-- Opening Marker --

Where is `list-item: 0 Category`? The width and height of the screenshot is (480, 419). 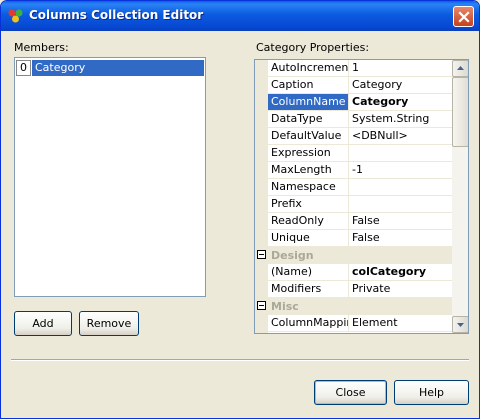 list-item: 0 Category is located at coordinates (110, 68).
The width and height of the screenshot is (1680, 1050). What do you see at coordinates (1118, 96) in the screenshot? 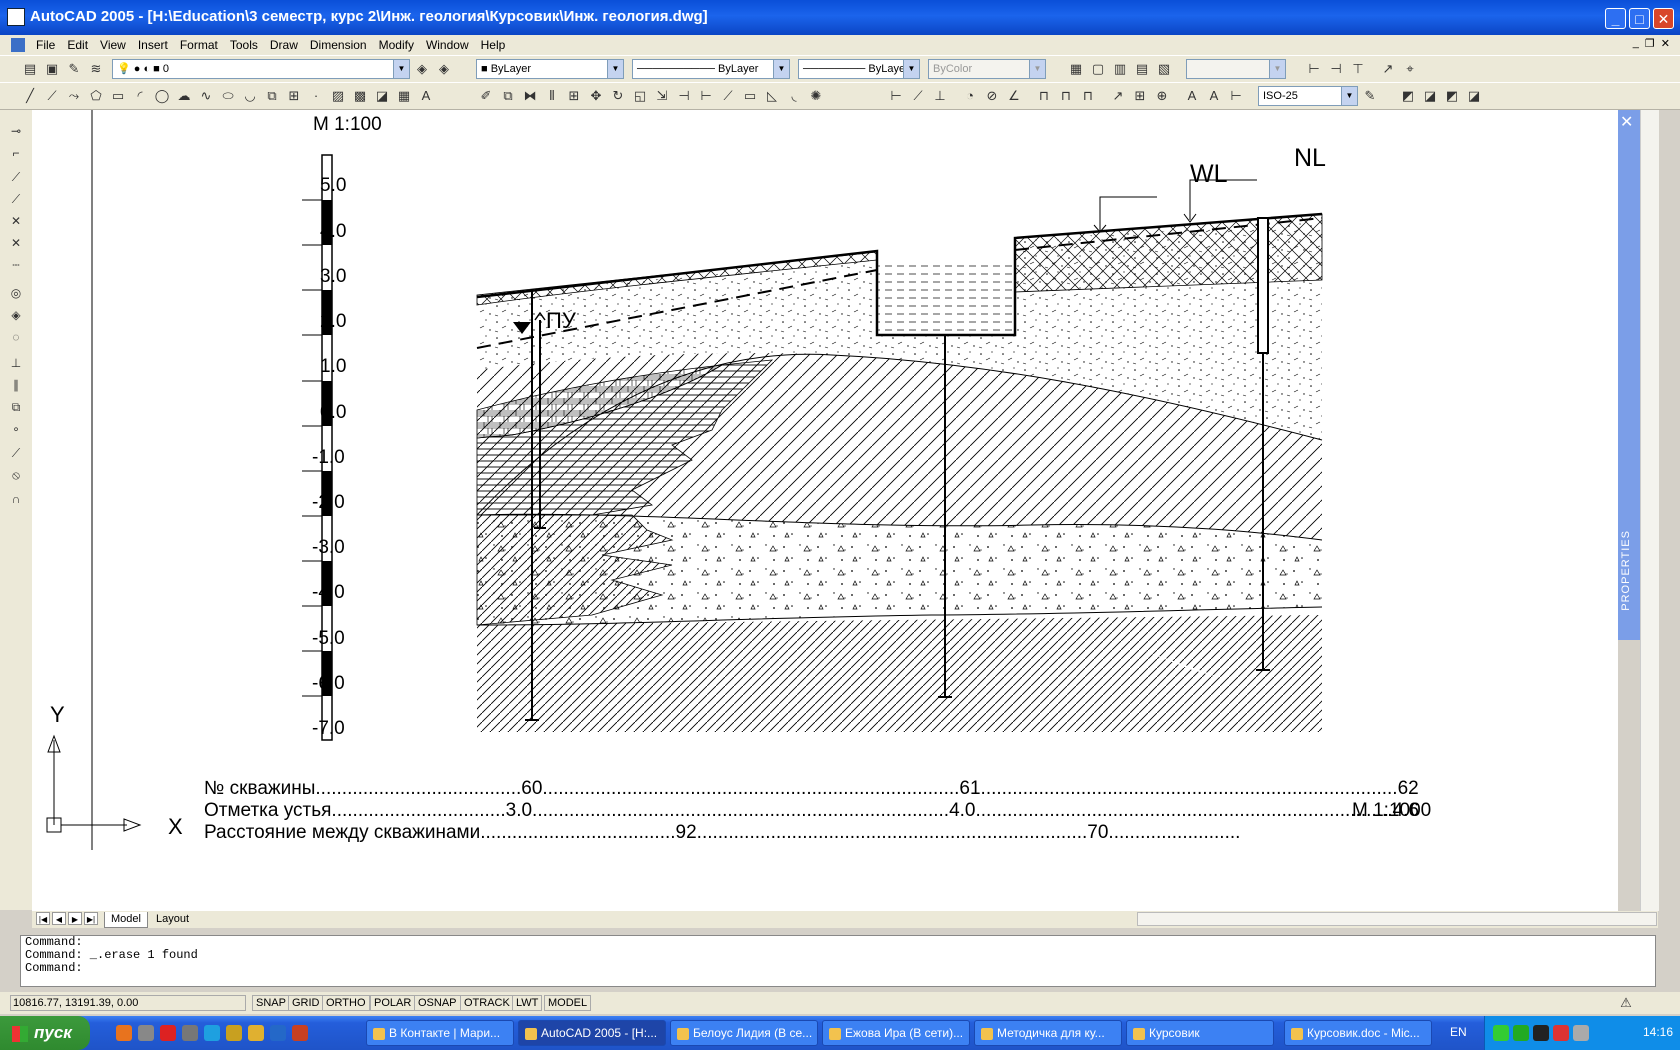
I see `quick-leader-icon: ↗` at bounding box center [1118, 96].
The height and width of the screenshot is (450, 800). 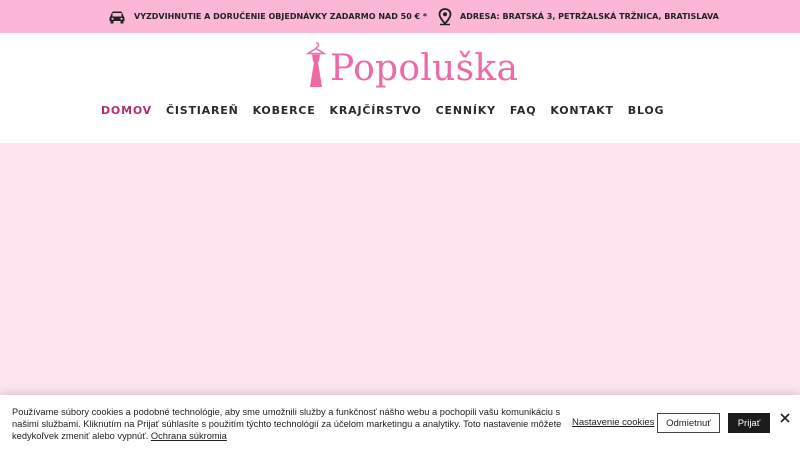 I want to click on nav-item-cenniky: CENNÍKY, so click(x=466, y=110).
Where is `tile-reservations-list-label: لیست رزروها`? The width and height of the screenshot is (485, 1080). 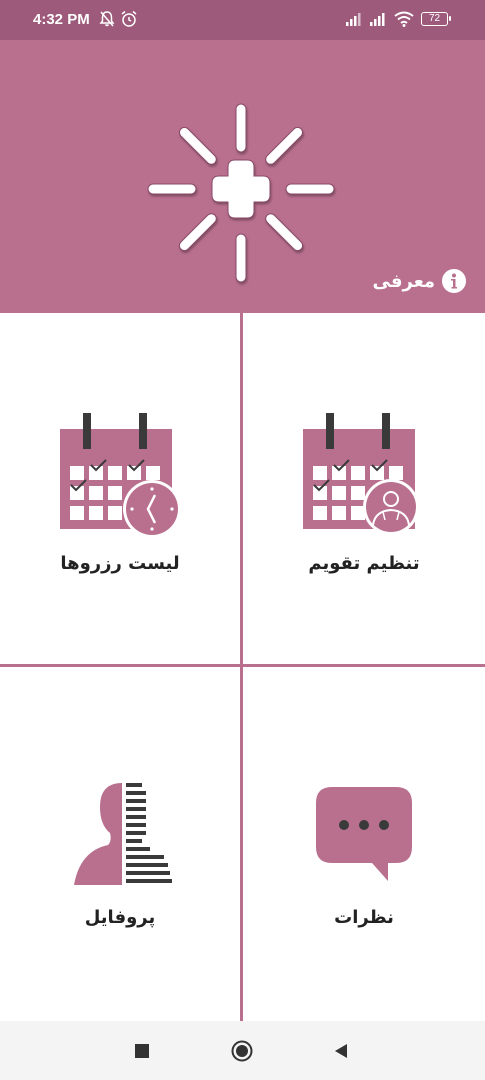
tile-reservations-list-label: لیست رزروها is located at coordinates (120, 564).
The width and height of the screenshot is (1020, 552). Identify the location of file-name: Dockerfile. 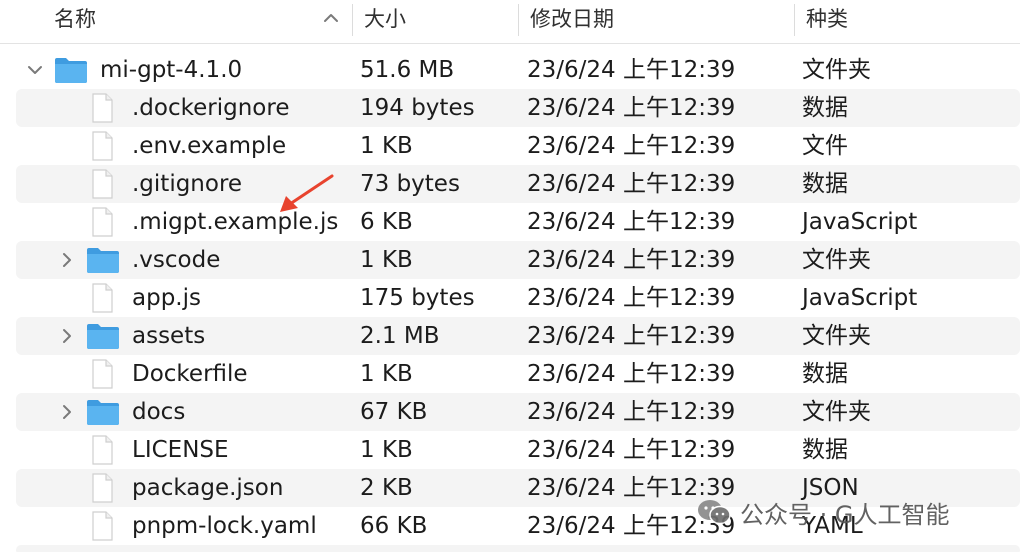
(190, 374).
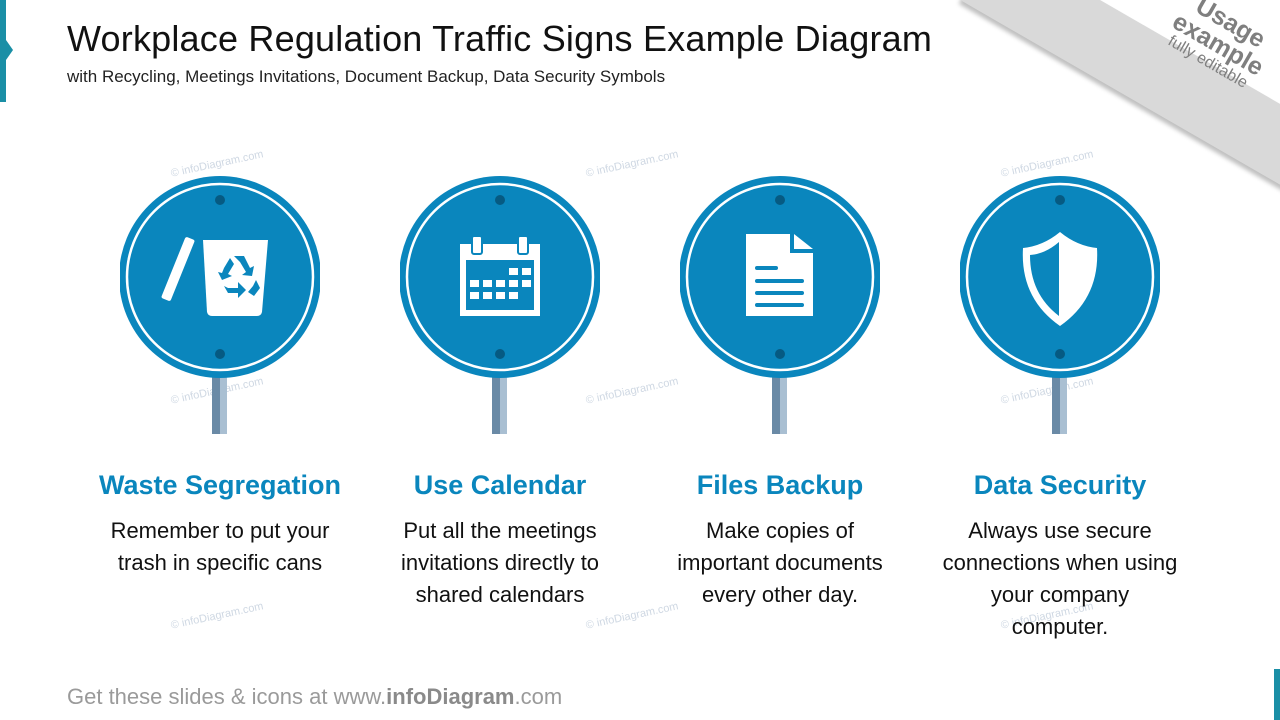 The height and width of the screenshot is (720, 1280). I want to click on calendar-icon, so click(500, 276).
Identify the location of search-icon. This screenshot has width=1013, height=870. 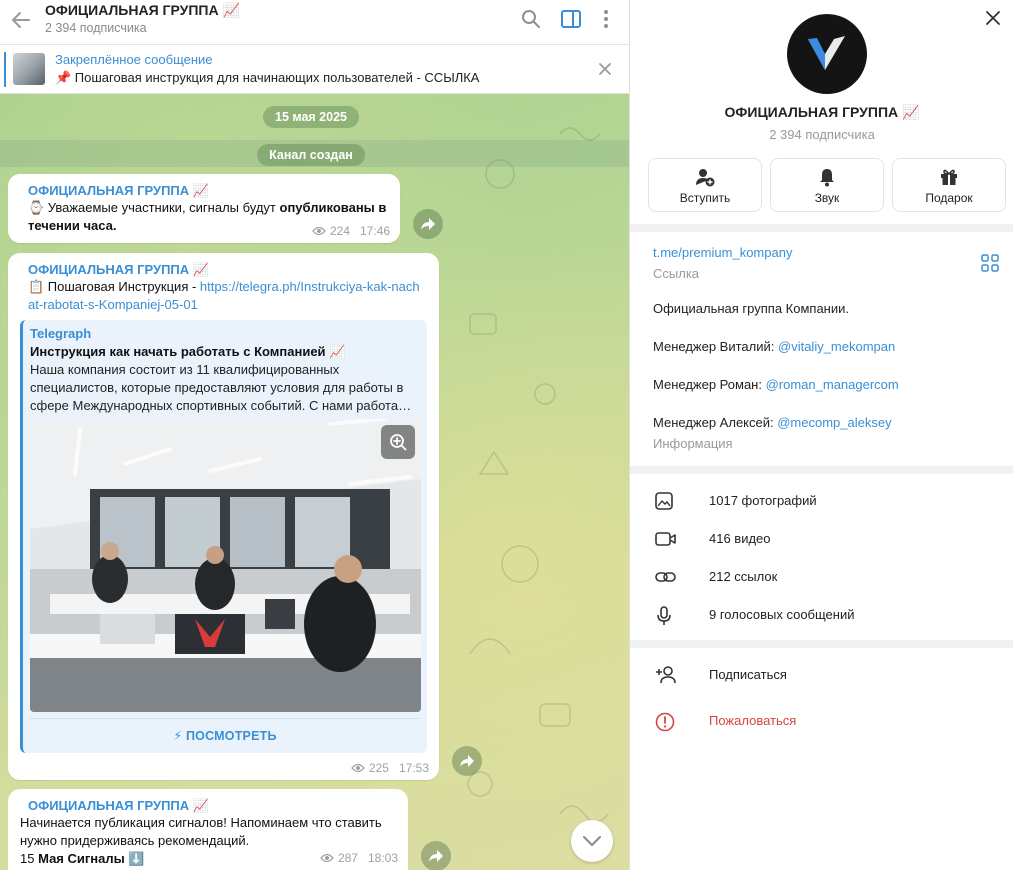
(531, 19).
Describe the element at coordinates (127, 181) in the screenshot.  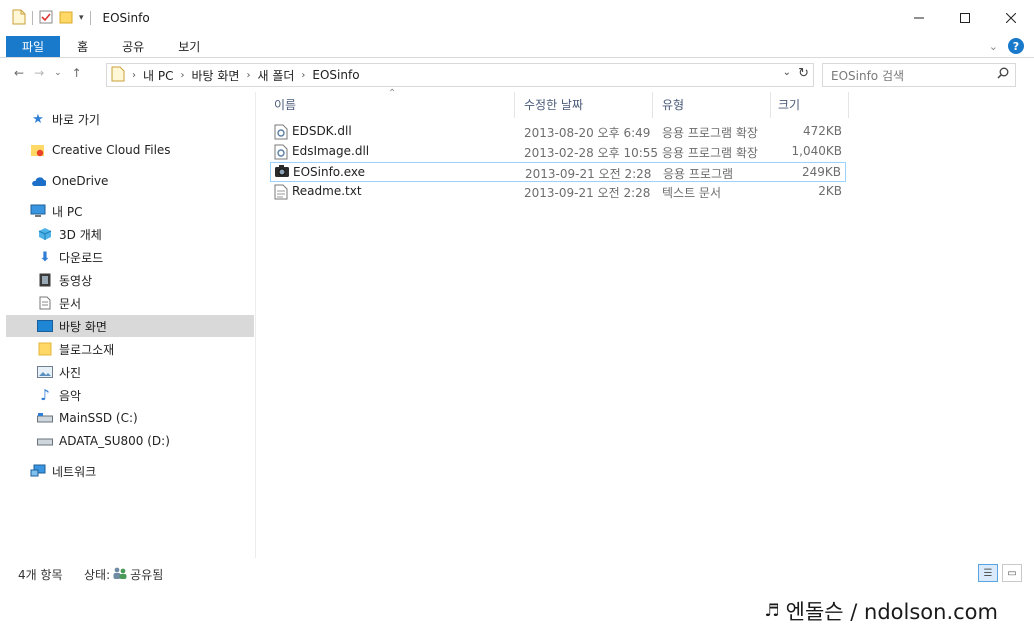
I see `nav-item-onedrive: OneDrive` at that location.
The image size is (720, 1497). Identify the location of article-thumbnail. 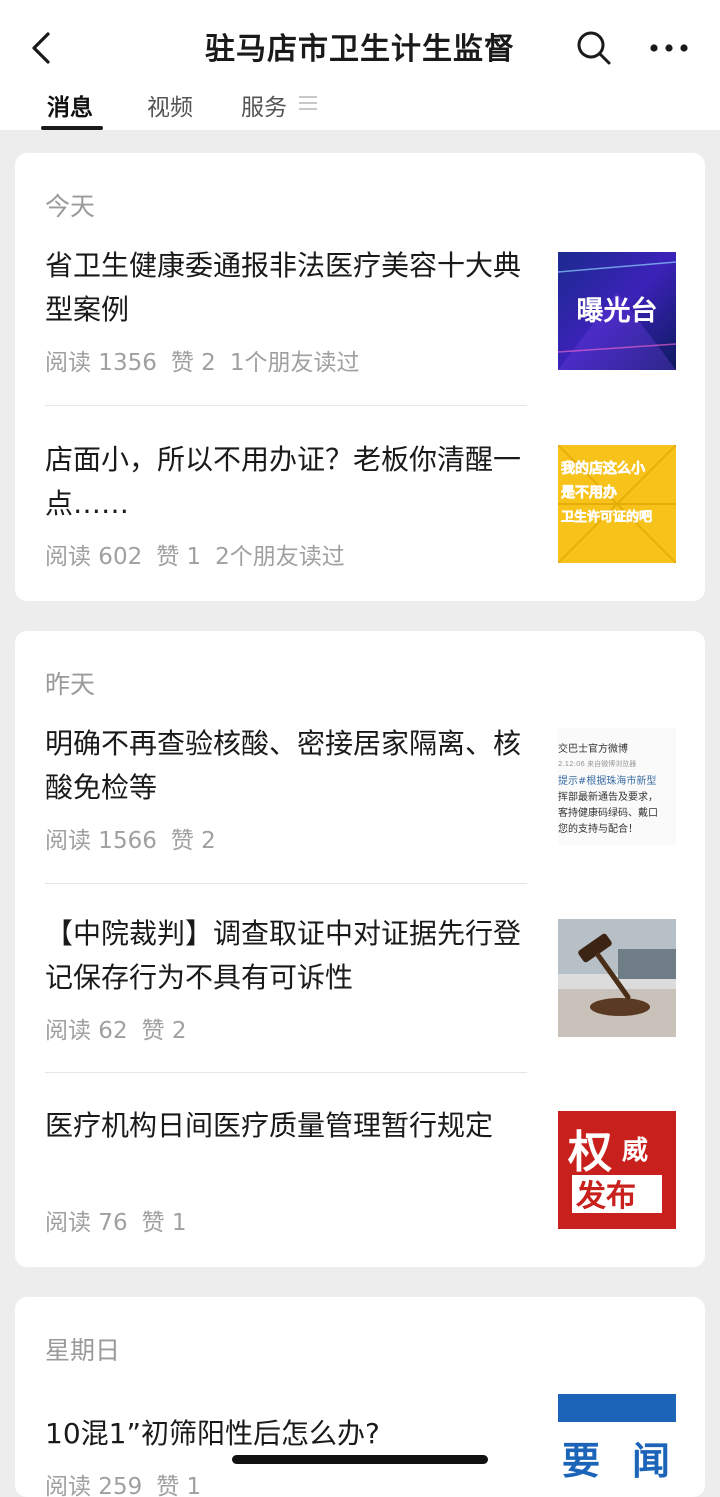
(617, 978).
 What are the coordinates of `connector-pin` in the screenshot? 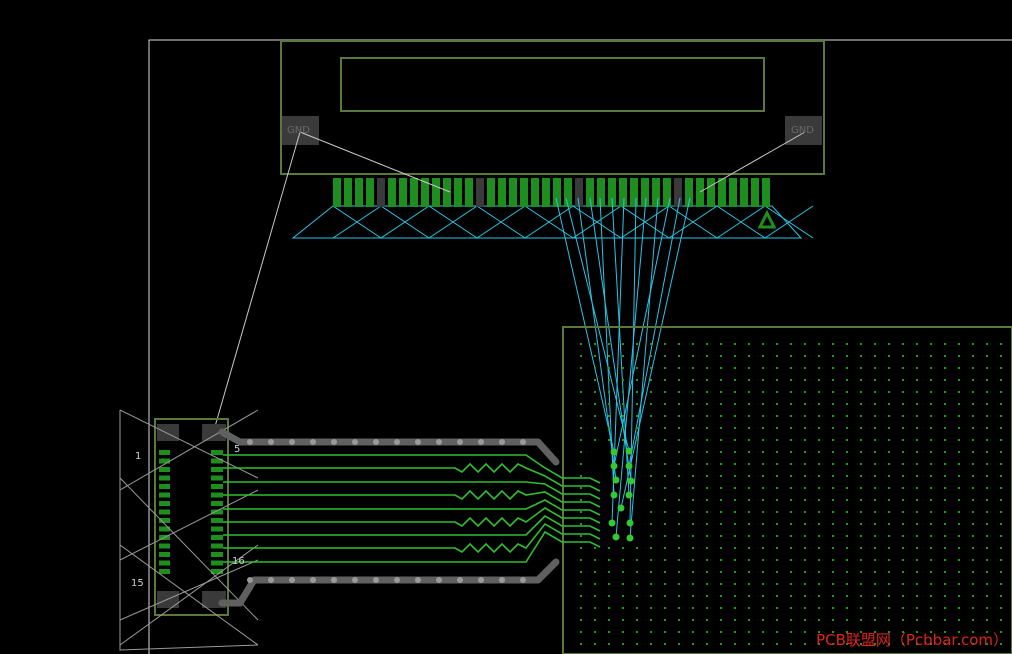 It's located at (164, 512).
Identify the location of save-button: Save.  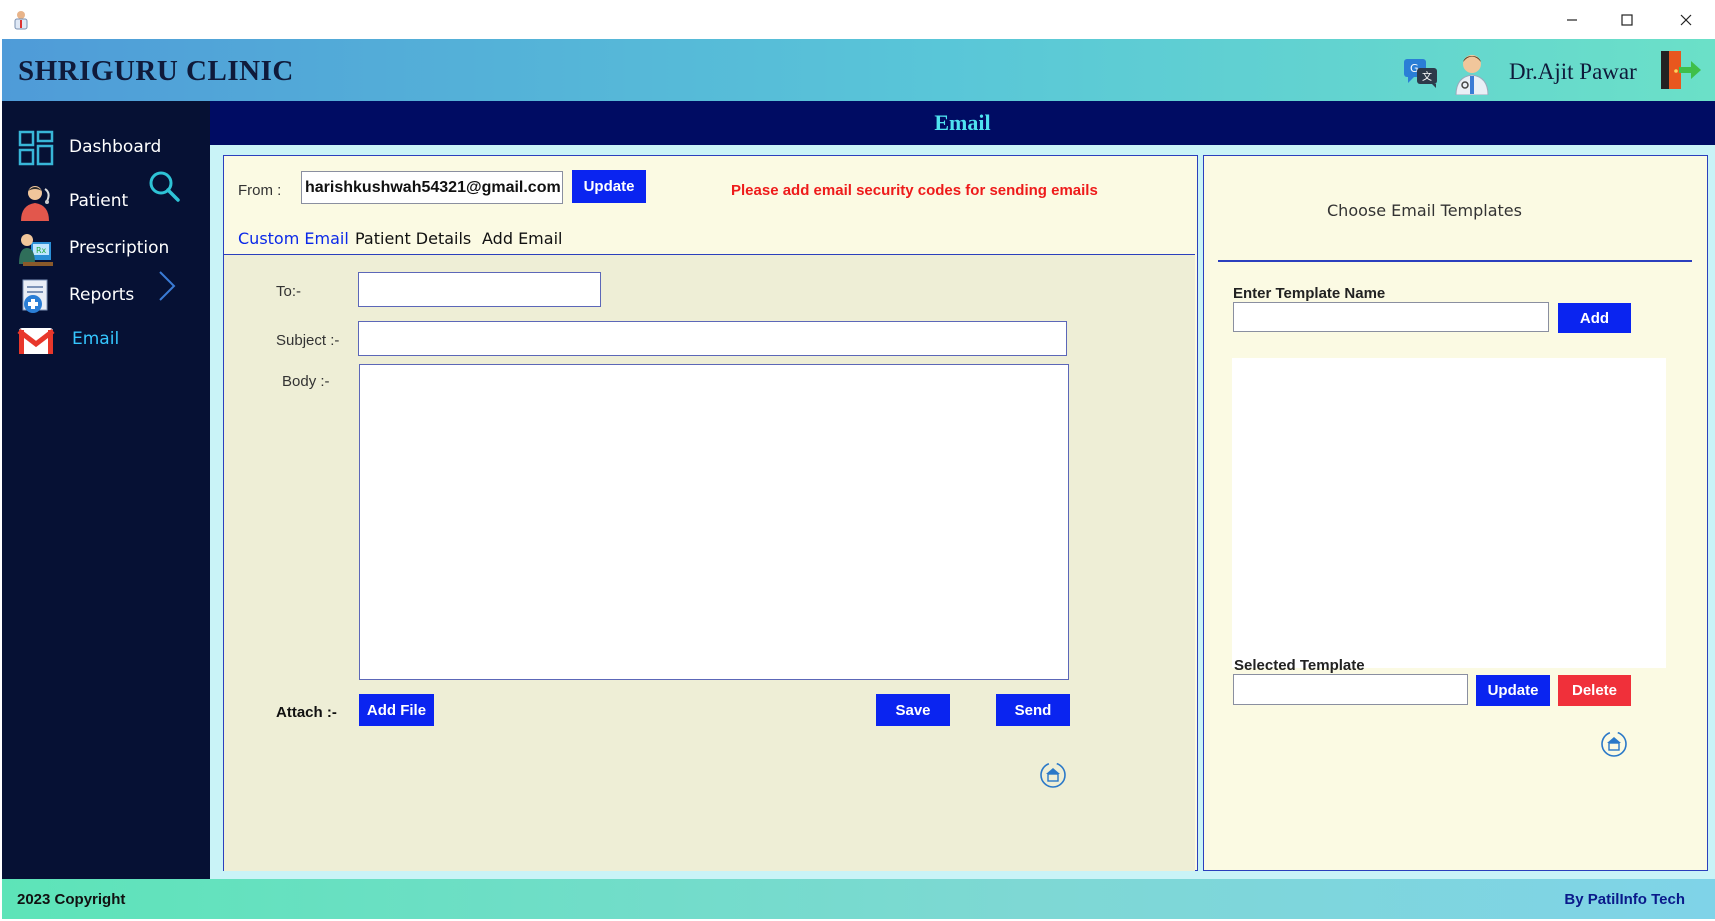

-- Closing Marker --

## Your objective
Reproduce the rows above word for word, from the line containing "is (485, 1080)." through the line containing "tile-reservations-list-label: لیست رزروها is", and leave the pictures out.

## Answer space
Where is `tile-reservations-list-label: لیست رزروها`? The width and height of the screenshot is (485, 1080). 
tile-reservations-list-label: لیست رزروها is located at coordinates (120, 564).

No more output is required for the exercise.